Y no lo ha hecho de manera convencional. Ha adaptado sus habituales procedimientos de festival al problema planteando un juego a partir del lenguaje televisivo, metáfora de la inmersión en la pantalla, proponiendo un formato completamente distinto que desafía incluso la manera en que los espectadores acostumbramos a asistir al teatro. Ha movido todas sus habituales fichas de lugar y ha creado un paisaje específico donde sobre todo resalta la cuestión del tiempo. Tiempo necesario que no solo ha servido para acompañar propuestas, también para pensarlas unas con otras, en relación con las recientes experiencias individuales con la virtualidad, la descorporeización y desterritorialización de los acontecimientos, la relaciones y las presencias fantasma. Tiempo para que todas las implicadas viviéramos una inmersión capaz de hacer zoom al hecho de que lo virtual ha atravesado esa frontera que lo mantenía alejado de las artes escénicas.

Es cierto que eso estaba ahí hace un tiempo y que de muchas maneras estábamos evitando su desencadenamiento. Pero ya está aquí y pensar lo contrario es negar los hechos. Lo sorprendente es que haya sido una estructura tan convencional y capitalista como un festival la que se haya implicado con esta complejidad que está pasando. Un festival, que por cierto, nunca es una abstracción, sino un grupo de personas que ha puesto el cuerpo, recursos, tiempo, energía, afectos y gestión en tiempos de pandemia, donde no lo está colocando la institucionalidad responsable ¿más preocupada por mantener su actividad saludable y su audiencia fidelizada? (una vocecita me dice: “¿y te parece poco? y yo digo: me parece cagón con la que está cayendo”).

Esas curanderas (como las llama Óscar Dasí), programadoras, artistas, madres, gestoras, consiguieron ponerse de acuerdo, sintonizar preocupaciones, activar responsabilidades y accionar lo necesario para que las artes escénicas no solo fueran entretenimiento seguro, también fuera una manera estética de reflexionar virtual y presencialmente en áspera simultaneidad, sobre una cuestión nada banal que no sabemos si traerá más precariedad al sector (¿qué pasará con los derechos de imagen y retransmisión que por ahora consiste en firmar una hoja A4 para cederlos gratuitamente?) o transformaciones profundas en todo el protocolo relacional que constituye el hecho teatral. Personas que llevan espacios independientes asumiendo la responsabilidad de las instituciones, haciendo algo más que reunirse a puertas virtuales entreabiertas; Atlas sosteniendo el mundo. Personas que se podrían haber quedado en sus confortables oficinas, distribuyendo sus estables presupuestos en seguras propuestas escénicas, que optaron por salir a la intemperie e implicarse con la incertidumbre a pesar de tener casi todo en contra.

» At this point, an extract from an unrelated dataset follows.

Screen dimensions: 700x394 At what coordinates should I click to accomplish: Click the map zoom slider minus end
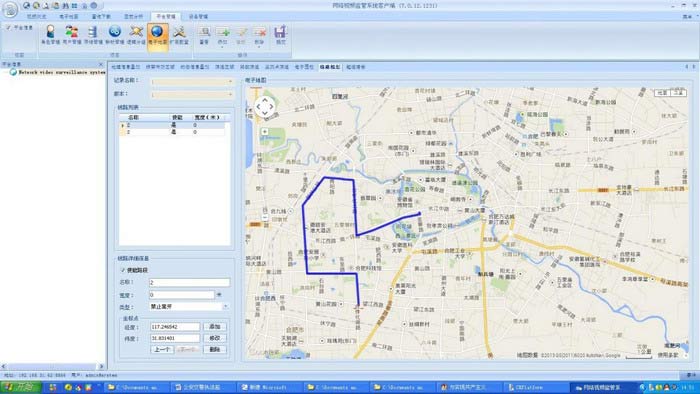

¿Así que yo me pregunto quién está peinando la muñeca en Madrid que no estamos viendo ni por asomo nada parecido al gesto de las que hicieron posible el Sâlmon de este año? ¿¿Qué está pasando para que los espacios públicos, después de un año de parón, no estén incorporando en la necesaria reflexión sobre las transformaciones que vienen, a los propios creadores, que con sus herramientas y prácticas, pueden sumar mucho más perspectiva que lo que pueden las interminables reuniones por zoom? ¿Qué está pasando Madrid? ¿Estás peinando la muñeca?